- Kısa alıştırma 1 -
Müteselsil sorumluluk ve rücu konulu aşağıdaki metnin tamamını hiçbir değişiklik yapmadan kopyalayınız.

- Verilen metin -

"""

Önemle vurgulanmalıdır ki 01.07.2012 tarihinde yürürlüğe giren 6098 sayılı … Borçlar Kanununda eksik ve tam teselsül ayırımına son verilmiş, 61. maddede, birden çok kişi birlikte bir zarara sebebiyet verdikleri veya aynı zarardan çeşitli sebeplerden dolayı sorumlu oldukları takdirde, haklarında müteselsil sorumluluğa ilişkin hükümlerin uygulanacağı, 62. maddede, tazminatın aynı zarardan sorumlu müteselsil borçlular arasında paylaştırılmasında, bütün durum ve koşullar, özellikle onlardan her birine yüklenebilecek kusurun ağırlığı ve yarattıkları tehlikenin yoğunluğunun göz önünde tutulacağı, tazminatın kendi payına düşeninden fazlasını ödeyen kişinin, bu fazla ödemesi için, diğer müteselsil sorumlulara karşı rücu hakkına sahip ve zarar görenin haklarına halef olacağı bildirilmiştir.
İşveren veya üçüncü kişiye karşı açılan davalarda 5510 sayılı Kanunun 21. maddesine göre rücu alacağından sorumluluk belirlenirken kural olarak, işveren yönünden 1. fıkraya göre gelirin başladığı tarihteki ilk peşin sermaye değeri ile yargılamada yöntemince hesaplanacak gerçek (maddi) zarar karşılaştırması yapılıp düşük (az) olan tutar esas alınmalı, üçüncü kişi bakımından 4. fıkra gereğince gerçek zarar gözetilmeksizin gelirin ilk peşin sermaye değerinin yarısı benimsenmeli ve bunlara kusur oranları uygulanmalı ise de işveren ve üçüncü kişinin birlikte taraf olarak yer aldığı, başka anlatımla aynı anda 1. ve 4. fıkralara dayalı uyuşmazlıklarda, fıkralarda yer alan hükümlerin nasıl anlaşılması ve giderek ne şekilde uygulama yapılması gerektiği önem arz etmektedir.

"""

- Kısa alıştırma 2 -
Aşağıdaki kayıtlarda "This screenshot has width=881, height=564." ifadesinin geçtiği satırdan başlayarak kayıtların son satırına kadar olan satırları, iki uç da dahil olmak üzere, aynen yazınız. Yanıtınıza görselleri almayınız.

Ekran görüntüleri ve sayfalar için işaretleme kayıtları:
"""

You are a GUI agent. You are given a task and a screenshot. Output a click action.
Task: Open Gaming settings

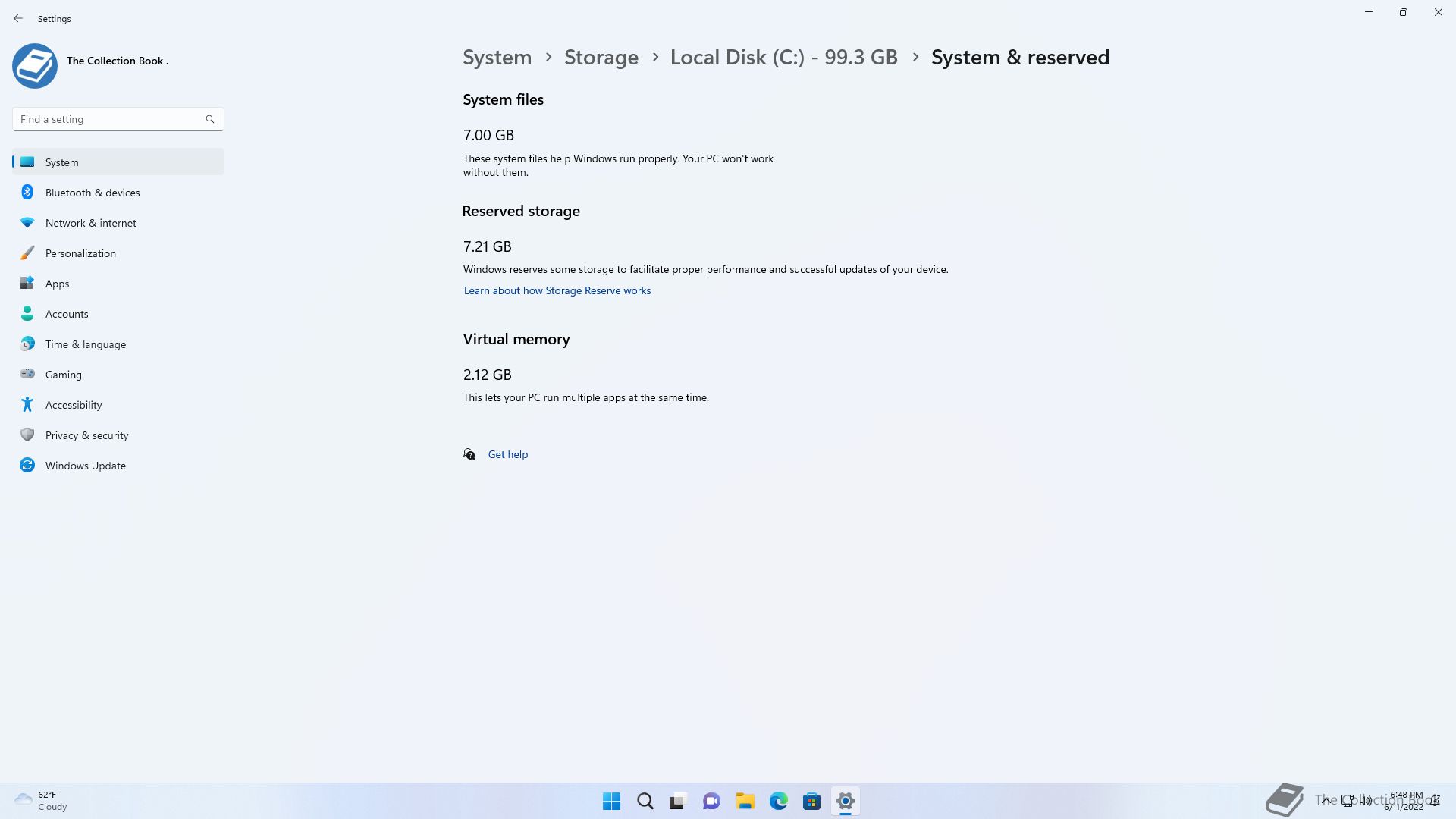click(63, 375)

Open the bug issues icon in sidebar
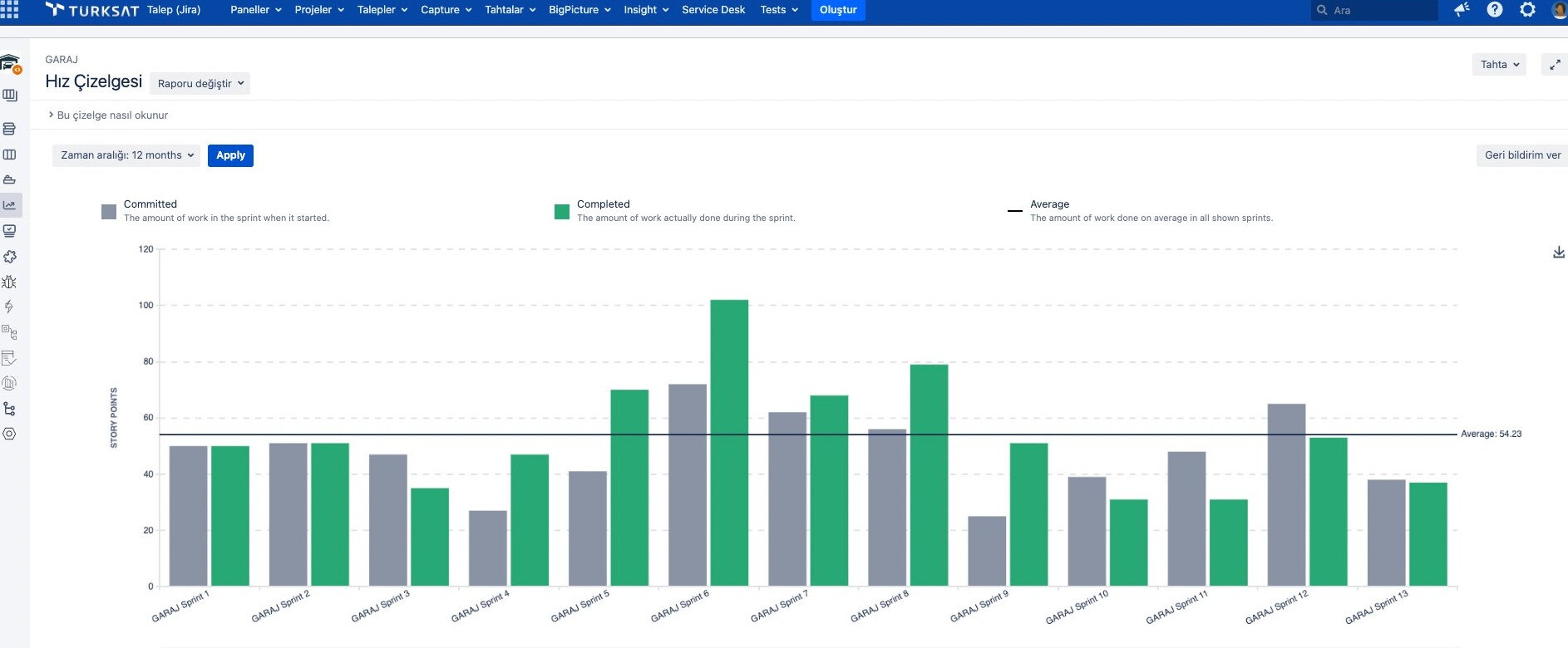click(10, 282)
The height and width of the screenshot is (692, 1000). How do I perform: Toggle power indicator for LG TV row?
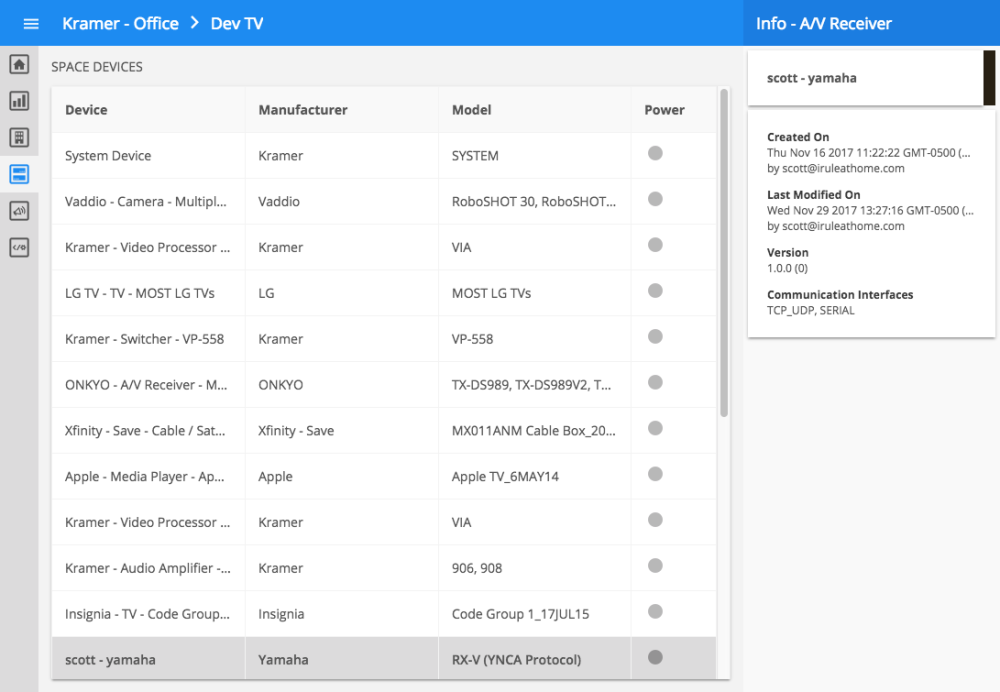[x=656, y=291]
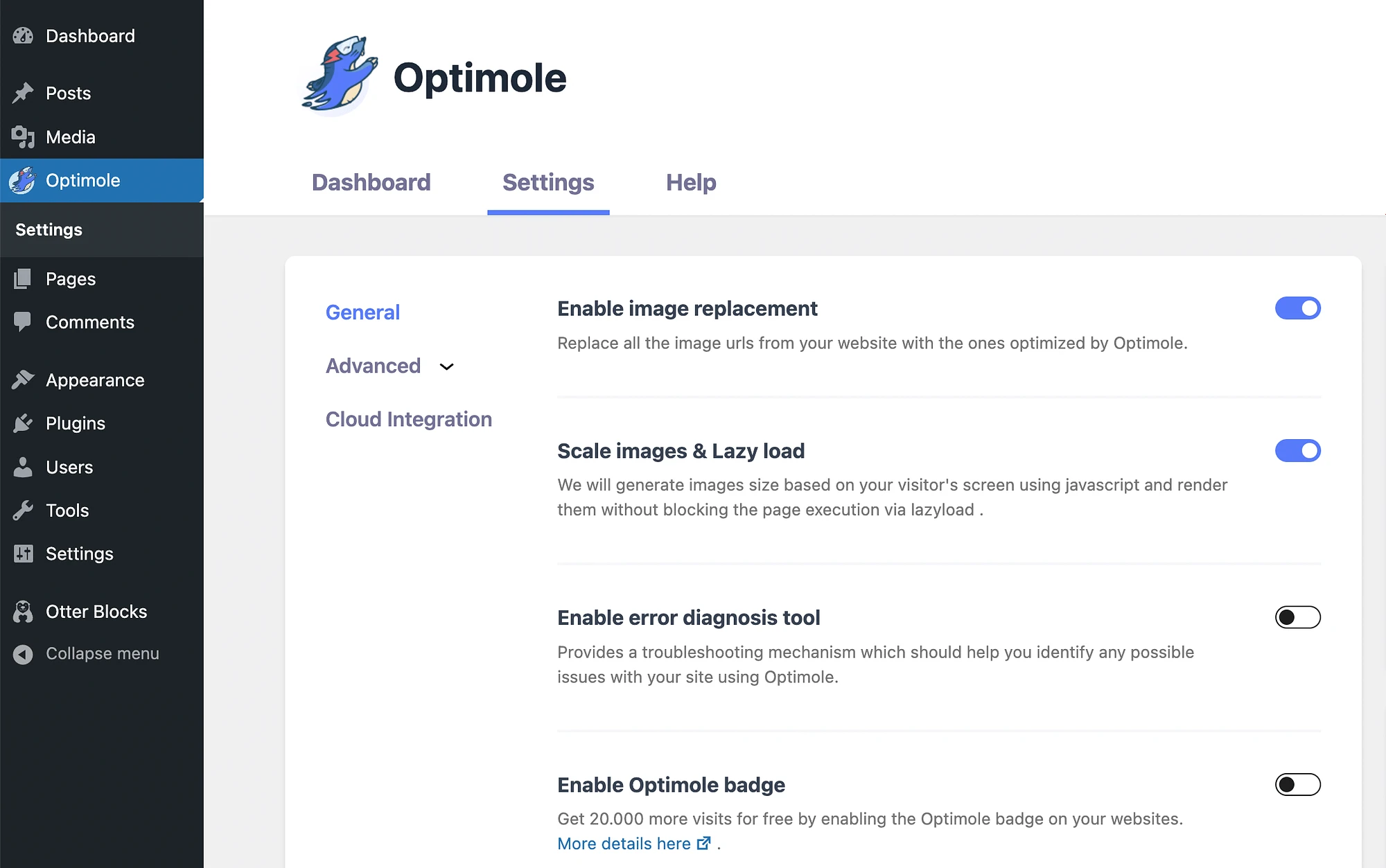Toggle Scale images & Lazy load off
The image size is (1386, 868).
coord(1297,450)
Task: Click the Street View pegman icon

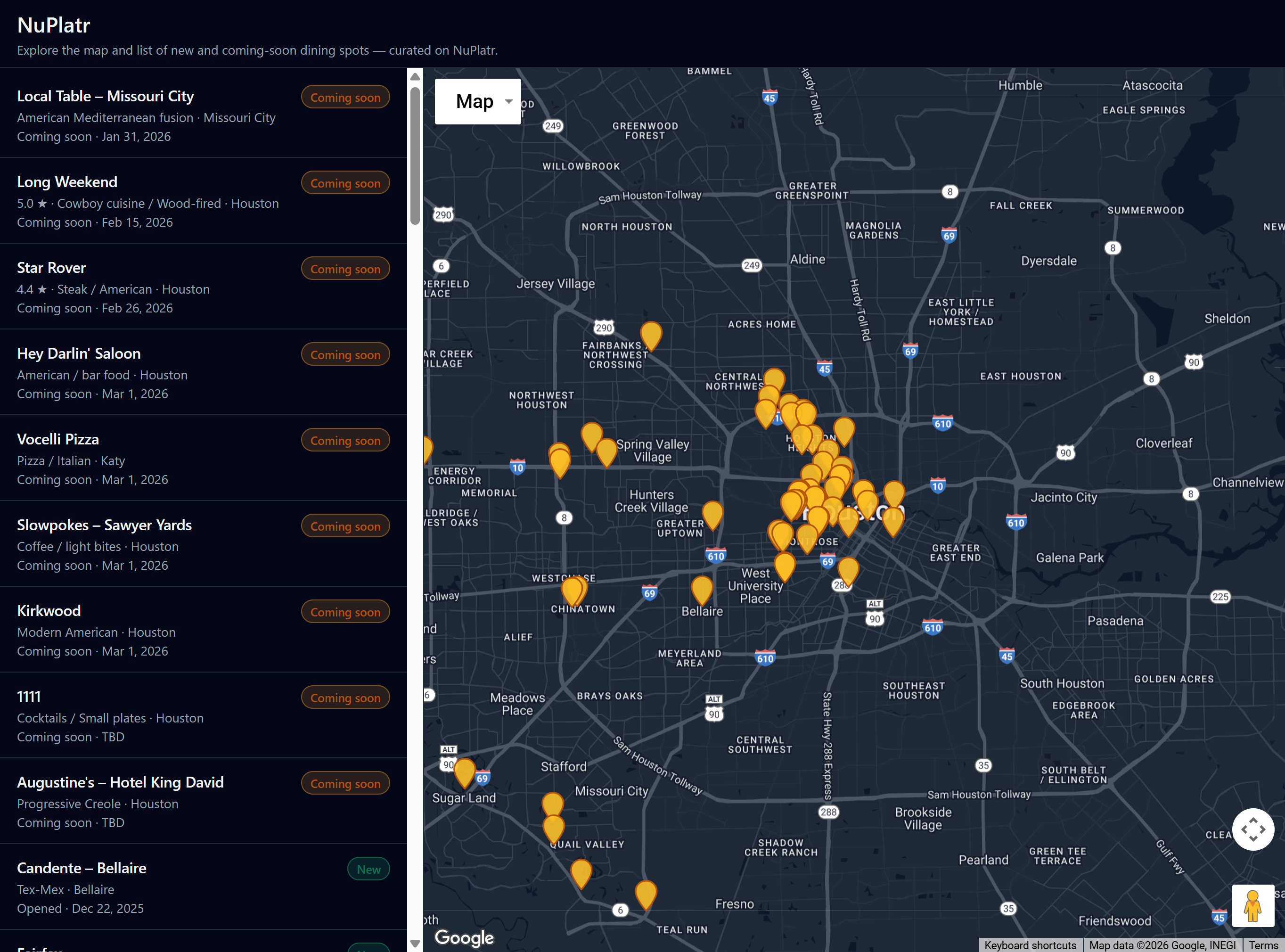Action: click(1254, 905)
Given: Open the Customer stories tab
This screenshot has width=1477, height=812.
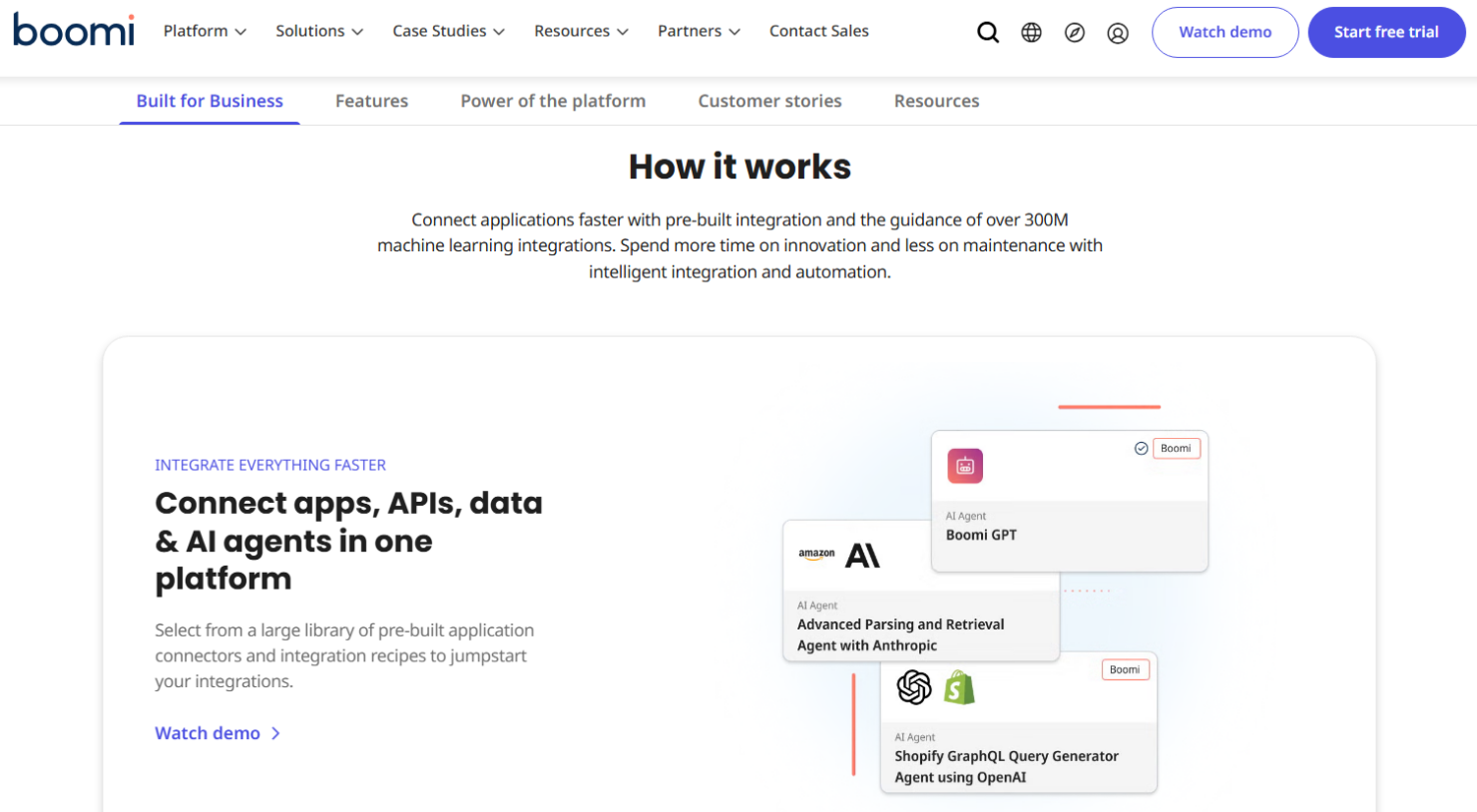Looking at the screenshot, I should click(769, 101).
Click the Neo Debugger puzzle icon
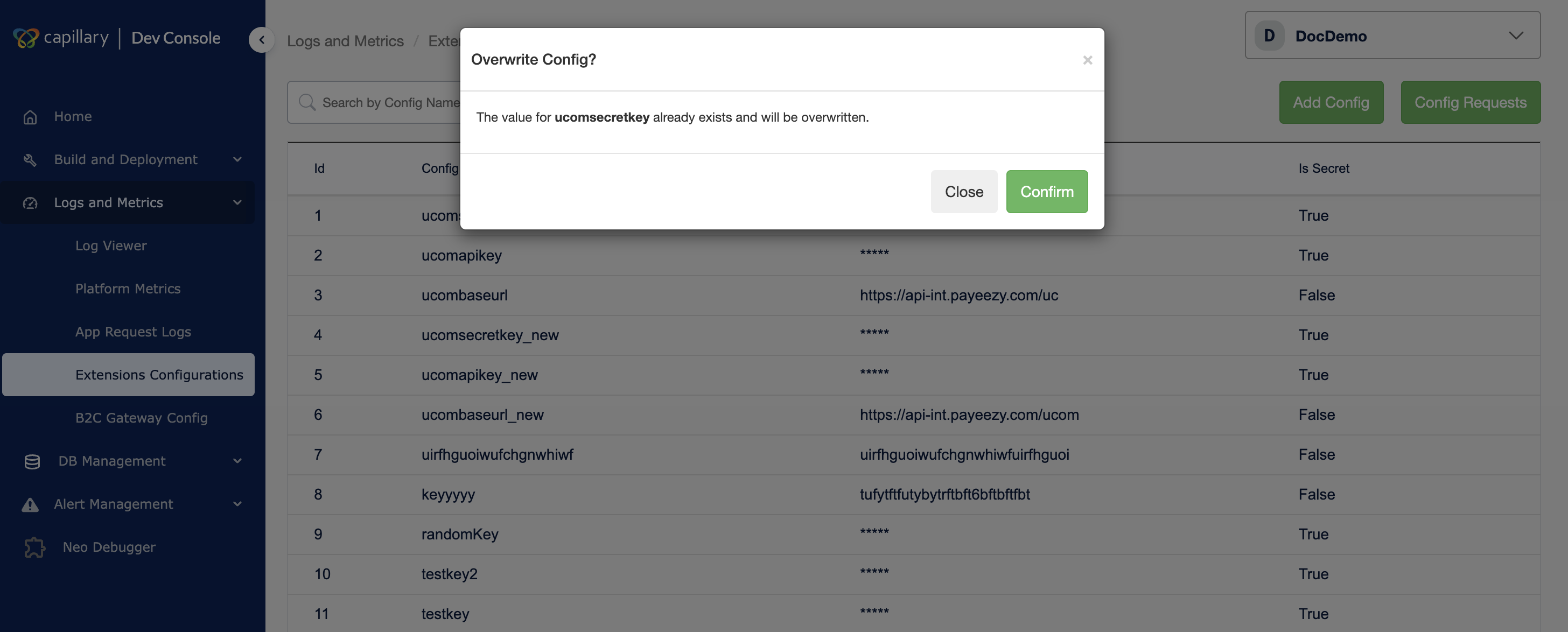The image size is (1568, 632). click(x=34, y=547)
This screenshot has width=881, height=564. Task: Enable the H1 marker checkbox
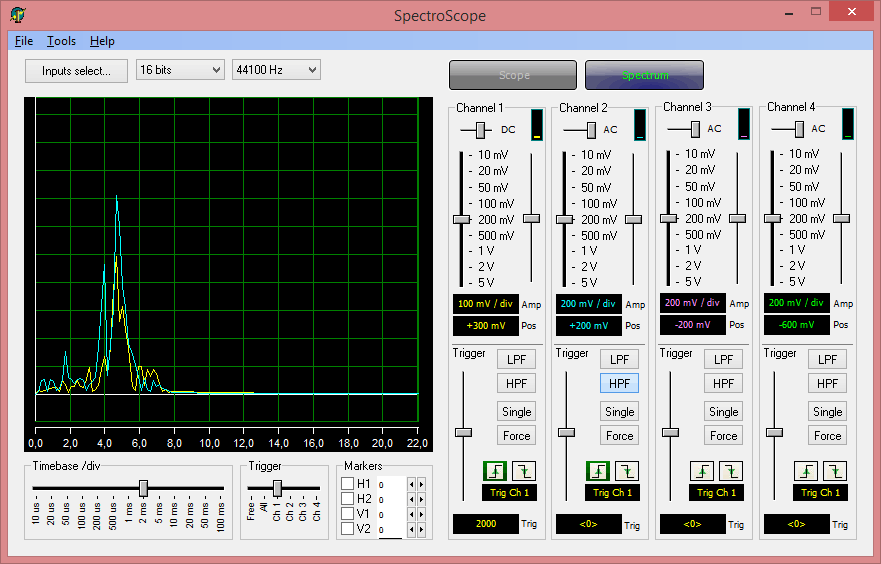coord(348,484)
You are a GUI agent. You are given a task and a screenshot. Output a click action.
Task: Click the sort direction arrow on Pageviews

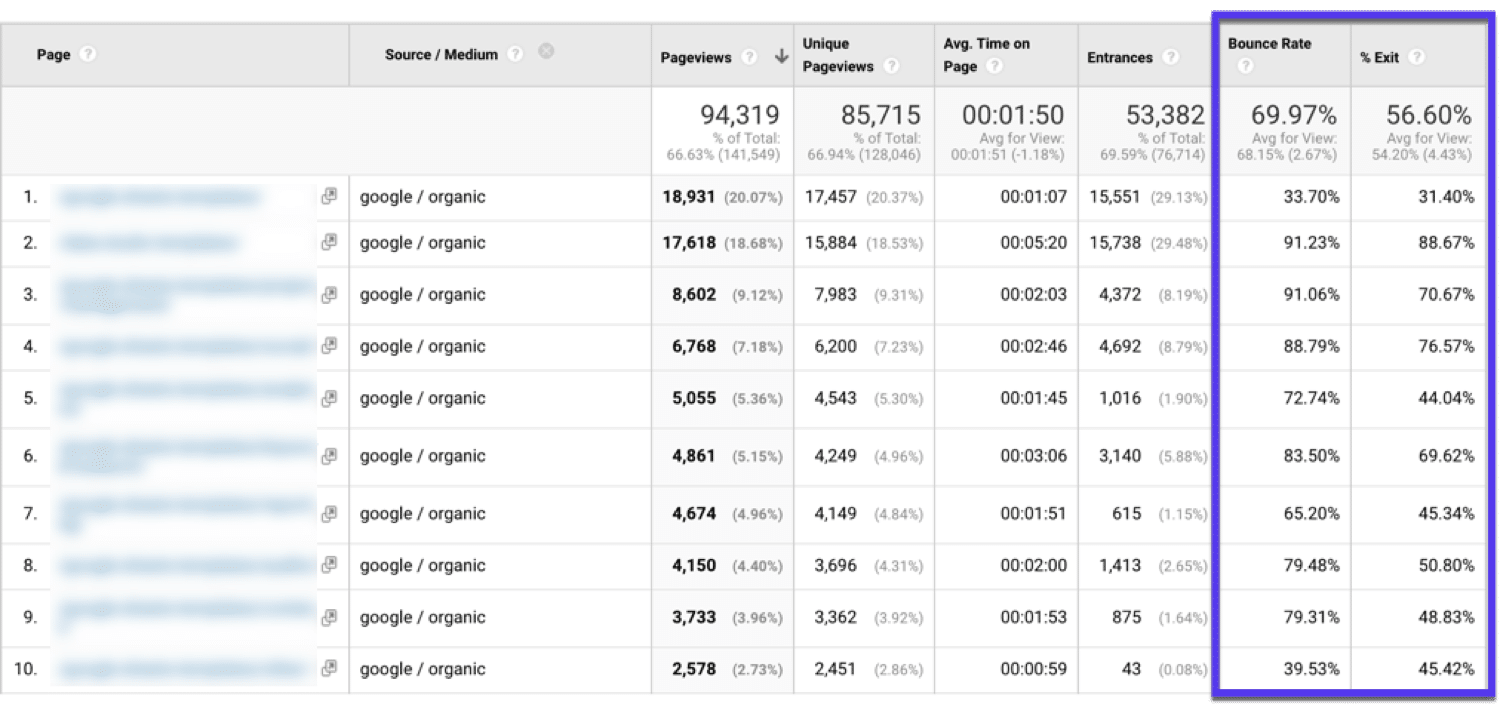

"""

- Tam çıktı 1 -
Önemle vurgulanmalıdır ki 01.07.2012 tarihinde yürürlüğe giren 6098 sayılı … Borçlar Kanununda eksik ve tam teselsül ayırımına son verilmiş, 61. maddede, birden çok kişi birlikte bir zarara sebebiyet verdikleri veya aynı zarardan çeşitli sebeplerden dolayı sorumlu oldukları takdirde, haklarında müteselsil sorumluluğa ilişkin hükümlerin uygulanacağı, 62. maddede, tazminatın aynı zarardan sorumlu müteselsil borçlular arasında paylaştırılmasında, bütün durum ve koşullar, özellikle onlardan her birine yüklenebilecek kusurun ağırlığı ve yarattıkları tehlikenin yoğunluğunun göz önünde tutulacağı, tazminatın kendi payına düşeninden fazlasını ödeyen kişinin, bu fazla ödemesi için, diğer müteselsil sorumlulara karşı rücu hakkına sahip ve zarar görenin haklarına halef olacağı bildirilmiştir.
İşveren veya üçüncü kişiye karşı açılan davalarda 5510 sayılı Kanunun 21. maddesine göre rücu alacağından sorumluluk belirlenirken kural olarak, işveren yönünden 1. fıkraya göre gelirin başladığı tarihteki ilk peşin sermaye değeri ile yargılamada yöntemince hesaplanacak gerçek (maddi) zarar karşılaştırması yapılıp düşük (az) olan tutar esas alınmalı, üçüncü kişi bakımından 4. fıkra gereğince gerçek zarar gözetilmeksizin gelirin ilk peşin sermaye değerinin yarısı benimsenmeli ve bunlara kusur oranları uygulanmalı ise de işveren ve üçüncü kişinin birlikte taraf olarak yer aldığı, başka anlatımla aynı anda 1. ve 4. fıkralara dayalı uyuşmazlıklarda, fıkralarda yer alan hükümlerin nasıl anlaşılması ve giderek ne şekilde uygulama yapılması gerektiği önem arz etmektedir.

- Tam çıktı 2 -
This screenshot has width=881, height=564. Task: Enable the H1 marker checkbox
coord(348,484)
You are a GUI agent. You are given a task and a screenshot. Output a click action.
Task: Click the sort direction arrow on Pageviews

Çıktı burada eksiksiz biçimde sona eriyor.